**Problem statement**
Copy out all of the records, exactly as they appear.

[Dataset records]
════

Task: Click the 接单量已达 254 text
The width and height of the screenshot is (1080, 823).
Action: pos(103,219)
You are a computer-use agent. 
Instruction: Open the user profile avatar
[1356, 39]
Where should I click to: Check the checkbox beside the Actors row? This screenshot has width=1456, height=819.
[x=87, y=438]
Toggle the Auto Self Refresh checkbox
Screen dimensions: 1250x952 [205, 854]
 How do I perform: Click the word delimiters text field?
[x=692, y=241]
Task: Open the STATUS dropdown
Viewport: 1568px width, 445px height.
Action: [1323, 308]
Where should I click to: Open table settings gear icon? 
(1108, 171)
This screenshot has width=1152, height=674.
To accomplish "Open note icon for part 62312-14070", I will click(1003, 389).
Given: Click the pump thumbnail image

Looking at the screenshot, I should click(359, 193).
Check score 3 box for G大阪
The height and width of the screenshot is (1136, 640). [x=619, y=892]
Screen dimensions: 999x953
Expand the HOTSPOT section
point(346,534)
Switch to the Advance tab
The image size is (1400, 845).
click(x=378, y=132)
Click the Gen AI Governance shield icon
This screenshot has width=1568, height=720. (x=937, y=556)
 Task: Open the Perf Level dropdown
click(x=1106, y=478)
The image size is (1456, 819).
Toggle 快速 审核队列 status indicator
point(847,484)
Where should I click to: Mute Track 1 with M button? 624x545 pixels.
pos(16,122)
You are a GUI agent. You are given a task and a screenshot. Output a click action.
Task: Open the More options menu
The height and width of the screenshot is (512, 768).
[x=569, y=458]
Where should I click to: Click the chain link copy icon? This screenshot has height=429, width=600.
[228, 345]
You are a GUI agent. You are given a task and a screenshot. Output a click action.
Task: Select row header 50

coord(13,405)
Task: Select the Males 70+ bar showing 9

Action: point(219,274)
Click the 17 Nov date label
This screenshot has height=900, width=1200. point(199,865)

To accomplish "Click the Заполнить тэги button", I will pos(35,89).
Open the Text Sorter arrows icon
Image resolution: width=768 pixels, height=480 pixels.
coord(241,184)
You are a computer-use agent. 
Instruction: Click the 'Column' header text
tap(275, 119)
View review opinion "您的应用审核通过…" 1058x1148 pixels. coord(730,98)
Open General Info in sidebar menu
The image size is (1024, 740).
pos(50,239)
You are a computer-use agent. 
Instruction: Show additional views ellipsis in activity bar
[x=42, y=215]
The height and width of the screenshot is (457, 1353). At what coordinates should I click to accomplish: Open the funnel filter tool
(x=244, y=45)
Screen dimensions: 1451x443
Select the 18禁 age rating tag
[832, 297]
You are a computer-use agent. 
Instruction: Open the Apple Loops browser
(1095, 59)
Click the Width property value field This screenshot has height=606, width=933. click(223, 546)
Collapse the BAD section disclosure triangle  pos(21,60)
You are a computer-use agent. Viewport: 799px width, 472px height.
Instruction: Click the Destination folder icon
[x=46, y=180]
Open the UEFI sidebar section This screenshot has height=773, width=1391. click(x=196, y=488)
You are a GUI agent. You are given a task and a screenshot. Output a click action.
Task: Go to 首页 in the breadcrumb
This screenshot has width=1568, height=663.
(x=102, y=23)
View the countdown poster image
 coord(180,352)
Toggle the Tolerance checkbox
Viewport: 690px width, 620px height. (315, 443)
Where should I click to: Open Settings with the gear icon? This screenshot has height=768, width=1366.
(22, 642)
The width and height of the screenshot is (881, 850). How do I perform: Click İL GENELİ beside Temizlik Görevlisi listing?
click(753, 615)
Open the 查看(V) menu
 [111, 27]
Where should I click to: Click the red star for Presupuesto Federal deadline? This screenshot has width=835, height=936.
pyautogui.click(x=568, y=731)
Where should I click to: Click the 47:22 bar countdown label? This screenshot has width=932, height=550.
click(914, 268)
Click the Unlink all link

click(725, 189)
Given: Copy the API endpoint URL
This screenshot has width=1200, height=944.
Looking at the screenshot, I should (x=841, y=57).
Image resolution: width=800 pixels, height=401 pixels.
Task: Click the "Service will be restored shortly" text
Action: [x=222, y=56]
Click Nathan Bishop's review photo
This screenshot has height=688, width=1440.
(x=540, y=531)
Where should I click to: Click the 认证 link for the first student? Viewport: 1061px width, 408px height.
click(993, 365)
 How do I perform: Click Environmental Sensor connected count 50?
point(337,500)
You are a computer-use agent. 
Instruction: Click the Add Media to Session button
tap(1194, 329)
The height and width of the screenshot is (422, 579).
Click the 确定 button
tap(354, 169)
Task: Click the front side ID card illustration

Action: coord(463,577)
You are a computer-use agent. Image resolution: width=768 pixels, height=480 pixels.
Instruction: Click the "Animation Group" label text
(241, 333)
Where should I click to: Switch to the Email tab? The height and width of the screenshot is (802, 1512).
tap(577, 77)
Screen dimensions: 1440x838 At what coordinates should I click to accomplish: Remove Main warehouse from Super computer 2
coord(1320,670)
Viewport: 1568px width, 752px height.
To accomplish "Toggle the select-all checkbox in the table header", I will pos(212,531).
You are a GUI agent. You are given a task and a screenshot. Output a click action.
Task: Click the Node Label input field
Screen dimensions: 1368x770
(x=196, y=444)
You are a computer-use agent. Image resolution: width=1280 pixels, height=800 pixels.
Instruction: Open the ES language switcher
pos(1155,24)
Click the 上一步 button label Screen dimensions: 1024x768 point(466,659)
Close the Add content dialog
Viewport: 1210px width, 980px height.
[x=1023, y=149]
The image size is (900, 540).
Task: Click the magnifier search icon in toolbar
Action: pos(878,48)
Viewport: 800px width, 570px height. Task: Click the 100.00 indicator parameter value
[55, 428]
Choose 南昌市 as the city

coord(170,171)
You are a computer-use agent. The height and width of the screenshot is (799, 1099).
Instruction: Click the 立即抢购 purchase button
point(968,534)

════

**Response to this exercise**
Task: Click the 接单量已达 254 text
The width and height of the screenshot is (1080, 823).
Action: pos(103,219)
You are a computer-use agent. 
Instruction: Open the user profile avatar
[1356, 39]
Where should I click to: Check the checkbox beside the Actors row? This screenshot has width=1456, height=819.
[x=87, y=438]
Toggle the Auto Self Refresh checkbox
Screen dimensions: 1250x952 [205, 854]
 How do I perform: Click the word delimiters text field?
[x=692, y=241]
Task: Open the STATUS dropdown
Viewport: 1568px width, 445px height.
Action: [1323, 308]
Where should I click to: Open table settings gear icon? 
(1108, 171)
This screenshot has width=1152, height=674.
To accomplish "Open note icon for part 62312-14070", I will click(1003, 389).
Given: Click the pump thumbnail image

Looking at the screenshot, I should click(359, 193).
Check score 3 box for G大阪
The height and width of the screenshot is (1136, 640). [x=619, y=892]
Screen dimensions: 999x953
Expand the HOTSPOT section
point(346,534)
Switch to the Advance tab
The image size is (1400, 845).
click(x=378, y=132)
Click the Gen AI Governance shield icon
This screenshot has width=1568, height=720. (x=937, y=556)
 Task: Open the Perf Level dropdown
click(x=1106, y=478)
The image size is (1456, 819).
Toggle 快速 审核队列 status indicator
point(847,484)
Where should I click to: Mute Track 1 with M button? 624x545 pixels.
pos(16,122)
You are a GUI agent. You are given a task and a screenshot. Output a click action.
Task: Open the More options menu
The height and width of the screenshot is (512, 768).
[x=569, y=458]
Where should I click to: Click the chain link copy icon? This screenshot has height=429, width=600.
[228, 345]
You are a GUI agent. You are given a task and a screenshot. Output a click action.
Task: Select row header 50

coord(13,405)
Task: Select the Males 70+ bar showing 9

Action: point(219,274)
Click the 17 Nov date label
This screenshot has height=900, width=1200. point(199,865)

To accomplish "Click the Заполнить тэги button", I will pos(35,89).
Open the Text Sorter arrows icon
Image resolution: width=768 pixels, height=480 pixels.
coord(241,184)
You are a computer-use agent. 
Instruction: Click the 'Column' header text
tap(275, 119)
View review opinion "您的应用审核通过…" 1058x1148 pixels. coord(730,98)
Open General Info in sidebar menu
The image size is (1024, 740).
pos(50,239)
You are a computer-use agent. 
Instruction: Show additional views ellipsis in activity bar
[x=42, y=215]
The height and width of the screenshot is (457, 1353). At what coordinates should I click to accomplish: Open the funnel filter tool
(x=244, y=45)
Screen dimensions: 1451x443
Select the 18禁 age rating tag
[832, 297]
You are a computer-use agent. 
Instruction: Open the Apple Loops browser
(1095, 59)
Click the Width property value field This screenshot has height=606, width=933. click(223, 546)
Collapse the BAD section disclosure triangle  pos(21,60)
You are a computer-use agent. Viewport: 799px width, 472px height.
Instruction: Click the Destination folder icon
[x=46, y=180]
Open the UEFI sidebar section This screenshot has height=773, width=1391. click(x=196, y=488)
You are a GUI agent. You are given a task and a screenshot. Output a click action.
Task: Go to 首页 in the breadcrumb
This screenshot has width=1568, height=663.
(x=102, y=23)
View the countdown poster image
 coord(180,352)
Toggle the Tolerance checkbox
Viewport: 690px width, 620px height. (315, 443)
Where should I click to: Open Settings with the gear icon? This screenshot has height=768, width=1366.
(22, 642)
The width and height of the screenshot is (881, 850). How do I perform: Click İL GENELİ beside Temizlik Görevlisi listing?
click(753, 615)
Open the 查看(V) menu
 [111, 27]
Where should I click to: Click the red star for Presupuesto Federal deadline? This screenshot has width=835, height=936.
pyautogui.click(x=568, y=731)
Where should I click to: Click the 47:22 bar countdown label? This screenshot has width=932, height=550.
click(914, 268)
Click the Unlink all link

click(725, 189)
Given: Copy the API endpoint URL
This screenshot has width=1200, height=944.
Looking at the screenshot, I should (x=841, y=57).
Image resolution: width=800 pixels, height=401 pixels.
Task: Click the "Service will be restored shortly" text
Action: [x=222, y=56]
Click Nathan Bishop's review photo
This screenshot has height=688, width=1440.
(x=540, y=531)
Where should I click to: Click the 认证 link for the first student? Viewport: 1061px width, 408px height.
click(993, 365)
 How do I perform: Click Environmental Sensor connected count 50?
point(337,500)
You are a computer-use agent. 
Instruction: Click the Add Media to Session button
tap(1194, 329)
The height and width of the screenshot is (422, 579).
Click the 确定 button
tap(354, 169)
Task: Click the front side ID card illustration

Action: coord(463,577)
You are a computer-use agent. Image resolution: width=768 pixels, height=480 pixels.
Instruction: Click the "Animation Group" label text
(241, 333)
Where should I click to: Switch to the Email tab? The height and width of the screenshot is (802, 1512).
tap(577, 77)
Screen dimensions: 1440x838 At what coordinates should I click to accomplish: Remove Main warehouse from Super computer 2
coord(1320,670)
Viewport: 1568px width, 752px height.
To accomplish "Toggle the select-all checkbox in the table header", I will pos(212,531).
You are a GUI agent. You are given a task and a screenshot. Output a click action.
Task: Click the Node Label input field
Screen dimensions: 1368x770
(x=196, y=444)
You are a computer-use agent. Image resolution: width=1280 pixels, height=800 pixels.
Instruction: Open the ES language switcher
pos(1155,24)
Click the 上一步 button label Screen dimensions: 1024x768 point(466,659)
Close the Add content dialog
Viewport: 1210px width, 980px height.
[x=1023, y=149]
The image size is (900, 540).
Task: Click the magnifier search icon in toolbar
Action: pos(878,48)
Viewport: 800px width, 570px height. Task: Click the 100.00 indicator parameter value
[55, 428]
Choose 南昌市 as the city

coord(170,171)
You are a computer-use agent. The height and width of the screenshot is (799, 1099).
Instruction: Click the 立即抢购 purchase button
point(968,534)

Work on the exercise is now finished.